## Request
Retype the passage from the project description, starting with "What if anyone—scientist, engineer, artist—could" and going on through "into working software.", keeping every character as it appears.

LMU Media Informatics Group
Research Project at the Media Informatics Group at LMU funded by bidt

Human-Centered
Specification-Driven
Software Engineering
with Generative AI

What if anyone—scientist, engineer, artist—could build reliable software simply by describing what they need? AI-SPEC2SW researches how generative AI can guide non-experts through creating precise, human-readable specifications that translate automatically into working software.

Project ID
AI-SPEC2SW
Funding
bidt (Bayerisches Forschungsinstitut für Digitale Transformation)
Duration
01/2025 – 12/2028

Who gets to shape digital reality?

Software has become fundamental infrastructure—yet only a small fraction of society has the skills to create it. Everyone else depends on tools built by others, with no ability to adapt them to their needs. AI-SPEC2SW is built on the premise that this is neither inevitable nor acceptable.

The critical insight: rather than generating code directly from vague prompts—an approach that produces opaque, brittle, and hard-to-verify results—we use generative AI to guide users through building a structured specification. This specification is human-readable, verifiable, and complete enough to generate reliable software and tests automatically.

## Provided records

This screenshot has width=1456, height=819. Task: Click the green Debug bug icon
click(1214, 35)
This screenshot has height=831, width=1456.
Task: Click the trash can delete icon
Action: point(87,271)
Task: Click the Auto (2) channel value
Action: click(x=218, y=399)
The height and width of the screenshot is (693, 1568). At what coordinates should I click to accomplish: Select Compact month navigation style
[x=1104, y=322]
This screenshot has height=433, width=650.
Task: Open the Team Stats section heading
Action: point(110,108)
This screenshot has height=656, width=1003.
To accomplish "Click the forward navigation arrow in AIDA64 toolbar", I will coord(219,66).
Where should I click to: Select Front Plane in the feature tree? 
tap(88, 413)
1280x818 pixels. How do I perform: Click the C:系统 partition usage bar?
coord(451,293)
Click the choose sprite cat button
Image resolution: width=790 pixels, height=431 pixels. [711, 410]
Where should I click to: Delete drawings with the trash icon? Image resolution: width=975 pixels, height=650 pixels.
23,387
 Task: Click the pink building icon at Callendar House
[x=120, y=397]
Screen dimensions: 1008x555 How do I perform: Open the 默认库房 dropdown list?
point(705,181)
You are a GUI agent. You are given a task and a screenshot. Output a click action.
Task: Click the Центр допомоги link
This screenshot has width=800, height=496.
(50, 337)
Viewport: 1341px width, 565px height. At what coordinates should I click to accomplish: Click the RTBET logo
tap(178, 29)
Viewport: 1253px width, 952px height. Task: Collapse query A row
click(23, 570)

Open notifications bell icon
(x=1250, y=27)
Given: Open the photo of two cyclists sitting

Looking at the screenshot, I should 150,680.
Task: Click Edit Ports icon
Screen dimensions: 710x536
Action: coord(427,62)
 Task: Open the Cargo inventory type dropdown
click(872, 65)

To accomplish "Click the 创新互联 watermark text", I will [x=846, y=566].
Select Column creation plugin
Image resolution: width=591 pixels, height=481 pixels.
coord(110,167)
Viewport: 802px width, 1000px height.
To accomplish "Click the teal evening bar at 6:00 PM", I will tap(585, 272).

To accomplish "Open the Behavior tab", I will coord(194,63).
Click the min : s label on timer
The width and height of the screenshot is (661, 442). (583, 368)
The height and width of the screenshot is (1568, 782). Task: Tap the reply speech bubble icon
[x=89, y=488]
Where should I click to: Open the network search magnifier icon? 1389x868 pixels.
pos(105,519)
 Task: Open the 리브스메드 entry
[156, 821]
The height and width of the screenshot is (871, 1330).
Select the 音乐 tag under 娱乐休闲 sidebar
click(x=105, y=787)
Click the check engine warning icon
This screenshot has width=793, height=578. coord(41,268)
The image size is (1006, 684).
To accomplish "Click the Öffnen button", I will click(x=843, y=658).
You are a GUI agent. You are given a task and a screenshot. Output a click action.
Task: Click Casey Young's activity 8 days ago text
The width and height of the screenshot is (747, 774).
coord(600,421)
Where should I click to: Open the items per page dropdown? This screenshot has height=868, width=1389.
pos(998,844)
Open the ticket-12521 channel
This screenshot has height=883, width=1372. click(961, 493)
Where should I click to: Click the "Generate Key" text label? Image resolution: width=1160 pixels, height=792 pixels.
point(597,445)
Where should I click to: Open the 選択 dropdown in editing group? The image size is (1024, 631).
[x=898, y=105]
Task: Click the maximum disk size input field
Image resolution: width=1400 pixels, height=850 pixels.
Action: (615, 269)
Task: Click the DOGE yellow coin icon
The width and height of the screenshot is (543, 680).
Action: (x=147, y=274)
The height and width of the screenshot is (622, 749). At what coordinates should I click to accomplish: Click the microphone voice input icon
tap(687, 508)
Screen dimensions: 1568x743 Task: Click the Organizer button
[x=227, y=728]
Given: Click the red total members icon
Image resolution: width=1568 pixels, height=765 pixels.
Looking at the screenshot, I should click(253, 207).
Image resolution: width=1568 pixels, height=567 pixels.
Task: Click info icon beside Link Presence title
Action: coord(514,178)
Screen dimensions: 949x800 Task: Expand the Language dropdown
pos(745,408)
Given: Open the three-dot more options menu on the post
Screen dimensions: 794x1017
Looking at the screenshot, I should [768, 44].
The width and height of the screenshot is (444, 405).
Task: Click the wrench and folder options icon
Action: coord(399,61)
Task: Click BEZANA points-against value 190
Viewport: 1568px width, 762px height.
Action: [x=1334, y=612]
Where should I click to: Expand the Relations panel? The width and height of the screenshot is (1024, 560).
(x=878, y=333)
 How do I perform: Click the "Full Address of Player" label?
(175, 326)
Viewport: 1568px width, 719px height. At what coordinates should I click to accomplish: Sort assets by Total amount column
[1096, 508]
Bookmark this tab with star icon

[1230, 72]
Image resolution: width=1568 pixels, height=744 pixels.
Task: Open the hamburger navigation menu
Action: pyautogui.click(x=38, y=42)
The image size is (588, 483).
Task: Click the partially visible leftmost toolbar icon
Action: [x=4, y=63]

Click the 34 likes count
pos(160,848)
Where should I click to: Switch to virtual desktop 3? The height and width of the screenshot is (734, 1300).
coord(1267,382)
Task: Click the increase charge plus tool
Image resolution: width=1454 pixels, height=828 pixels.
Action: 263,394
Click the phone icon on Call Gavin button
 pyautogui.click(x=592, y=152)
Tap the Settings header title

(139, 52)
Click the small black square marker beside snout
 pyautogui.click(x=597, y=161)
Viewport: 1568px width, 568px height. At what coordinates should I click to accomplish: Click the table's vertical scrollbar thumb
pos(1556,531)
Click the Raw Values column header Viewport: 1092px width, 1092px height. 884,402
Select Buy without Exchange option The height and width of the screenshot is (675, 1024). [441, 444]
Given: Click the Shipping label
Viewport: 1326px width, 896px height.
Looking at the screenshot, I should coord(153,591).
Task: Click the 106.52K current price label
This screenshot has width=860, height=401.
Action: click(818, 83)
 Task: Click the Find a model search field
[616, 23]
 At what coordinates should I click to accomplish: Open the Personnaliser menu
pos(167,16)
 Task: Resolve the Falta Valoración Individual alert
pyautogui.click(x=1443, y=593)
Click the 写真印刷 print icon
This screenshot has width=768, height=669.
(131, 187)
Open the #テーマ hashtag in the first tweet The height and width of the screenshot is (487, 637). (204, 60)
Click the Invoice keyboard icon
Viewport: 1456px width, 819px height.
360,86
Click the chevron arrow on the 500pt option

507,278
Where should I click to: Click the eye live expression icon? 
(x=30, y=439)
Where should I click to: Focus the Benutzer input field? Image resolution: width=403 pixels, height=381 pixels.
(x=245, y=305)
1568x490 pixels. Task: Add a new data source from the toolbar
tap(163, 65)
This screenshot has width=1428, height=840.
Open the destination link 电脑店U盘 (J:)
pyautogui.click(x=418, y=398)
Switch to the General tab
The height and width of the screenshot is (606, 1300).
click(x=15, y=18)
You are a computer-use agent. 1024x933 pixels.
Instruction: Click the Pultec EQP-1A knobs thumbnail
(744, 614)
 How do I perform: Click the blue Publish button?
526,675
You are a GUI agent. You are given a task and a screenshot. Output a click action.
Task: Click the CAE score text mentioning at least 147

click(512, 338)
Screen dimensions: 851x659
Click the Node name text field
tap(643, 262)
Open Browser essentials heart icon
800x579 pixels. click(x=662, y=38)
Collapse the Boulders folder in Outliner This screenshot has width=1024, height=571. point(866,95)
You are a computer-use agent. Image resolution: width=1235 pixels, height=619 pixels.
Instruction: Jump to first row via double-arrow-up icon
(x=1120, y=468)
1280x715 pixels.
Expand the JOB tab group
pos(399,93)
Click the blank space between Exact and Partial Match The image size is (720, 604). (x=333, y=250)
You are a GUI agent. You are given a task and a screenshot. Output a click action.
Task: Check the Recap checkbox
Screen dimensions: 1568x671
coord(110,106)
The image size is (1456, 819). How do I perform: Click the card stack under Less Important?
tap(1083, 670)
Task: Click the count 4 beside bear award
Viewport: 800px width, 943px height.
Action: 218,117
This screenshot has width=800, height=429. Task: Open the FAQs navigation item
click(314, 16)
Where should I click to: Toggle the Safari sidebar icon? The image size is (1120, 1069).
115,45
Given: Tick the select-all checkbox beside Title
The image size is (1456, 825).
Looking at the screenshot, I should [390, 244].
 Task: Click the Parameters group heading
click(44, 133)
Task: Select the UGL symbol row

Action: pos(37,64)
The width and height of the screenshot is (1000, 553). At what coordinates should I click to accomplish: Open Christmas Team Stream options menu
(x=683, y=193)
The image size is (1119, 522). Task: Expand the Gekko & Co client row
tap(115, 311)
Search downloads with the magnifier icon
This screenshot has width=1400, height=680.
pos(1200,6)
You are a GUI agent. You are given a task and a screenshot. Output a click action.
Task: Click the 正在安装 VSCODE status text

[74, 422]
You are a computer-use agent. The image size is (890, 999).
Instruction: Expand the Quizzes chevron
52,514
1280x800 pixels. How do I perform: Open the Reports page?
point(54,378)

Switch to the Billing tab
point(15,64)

## Result for this task
What if anyone—scientist, engineer, artist—could build reliable software simply by describing what they need? AI-SPEC2SW researches how generative AI can guide non-experts through creating precise, human-readable specifications that translate automatically into working software.